In September 2015 Vaccinogen announced an exclusive two-year option with Dublin City University over a high-throughput, multiplex, analysis platform developed in the laboratory of Dr. Paul Leonard called DiCAST (Direct Clone Analysis and Selection Technology). Vaccinogen intends to use DiCAST to screen patient-derived biological samples acquired after those patients have gained anti-cancer immunity in the search for new anti-cancer antibodies.

== Vaccinogen stock ==
Vaccinogen stock is traded OTC in the US. It upgraded its marketplace tier to OTCQB in October 2013. The stock code is VGEN. The SEC suspended trading of this stock in September 2017. According to the letter of suspension, 'VGEN is delinquent in its periodic filings with the commission, having not filed any periodic reports since it filed a Form 10-Q for the period ended September 30, 2015, which reported a net loss available to common shareholders of $24,743,490 for the prior nine months.'

== Main people ==
Vaccinogen's Chairman and CEO is Andrew Tussing, a former investment banker who co-founded Vaccinogen with Michael Hanna in 2007. Michael Hanna remains a director.
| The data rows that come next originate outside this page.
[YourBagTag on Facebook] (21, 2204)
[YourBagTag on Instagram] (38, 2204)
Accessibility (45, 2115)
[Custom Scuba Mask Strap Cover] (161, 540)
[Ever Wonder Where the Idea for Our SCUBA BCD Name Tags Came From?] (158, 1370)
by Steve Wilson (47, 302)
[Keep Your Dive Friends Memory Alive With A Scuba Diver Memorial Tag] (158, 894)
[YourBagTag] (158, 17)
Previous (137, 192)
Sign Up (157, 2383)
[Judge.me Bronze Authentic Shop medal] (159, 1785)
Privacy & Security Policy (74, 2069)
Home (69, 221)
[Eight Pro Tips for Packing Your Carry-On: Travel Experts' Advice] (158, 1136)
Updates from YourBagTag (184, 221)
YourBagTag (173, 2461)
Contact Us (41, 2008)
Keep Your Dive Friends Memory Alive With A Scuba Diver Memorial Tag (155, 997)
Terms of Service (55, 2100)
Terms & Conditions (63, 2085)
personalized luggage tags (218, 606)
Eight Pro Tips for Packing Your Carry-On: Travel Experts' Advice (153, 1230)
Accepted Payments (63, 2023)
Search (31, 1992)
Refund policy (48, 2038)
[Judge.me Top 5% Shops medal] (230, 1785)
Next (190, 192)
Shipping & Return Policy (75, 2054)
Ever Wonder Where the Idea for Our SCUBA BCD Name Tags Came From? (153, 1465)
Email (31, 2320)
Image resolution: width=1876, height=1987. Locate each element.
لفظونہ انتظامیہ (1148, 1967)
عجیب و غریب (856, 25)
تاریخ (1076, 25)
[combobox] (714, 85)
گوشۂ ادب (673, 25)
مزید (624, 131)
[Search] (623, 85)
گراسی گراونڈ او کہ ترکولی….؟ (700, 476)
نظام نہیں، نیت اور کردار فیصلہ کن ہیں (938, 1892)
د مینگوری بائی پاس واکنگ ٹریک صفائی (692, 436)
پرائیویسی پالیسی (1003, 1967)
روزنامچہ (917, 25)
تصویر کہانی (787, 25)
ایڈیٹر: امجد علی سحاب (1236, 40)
Vaccinogen's COO is Dr Peter Morsing, formerly of AstraZeneca.

== Location ==
Vaccinogen is headquartered in Baltimore at 949 Fell Street near Fell's Point. The company moved there in February 2015 after previously having been located at Frederick, Maryland. The company also maintains laboratories in Dublin and its manufacturing facility at Emmen. The Emmen location of Vaccinogen B.V. was declared bankrupt in 2017.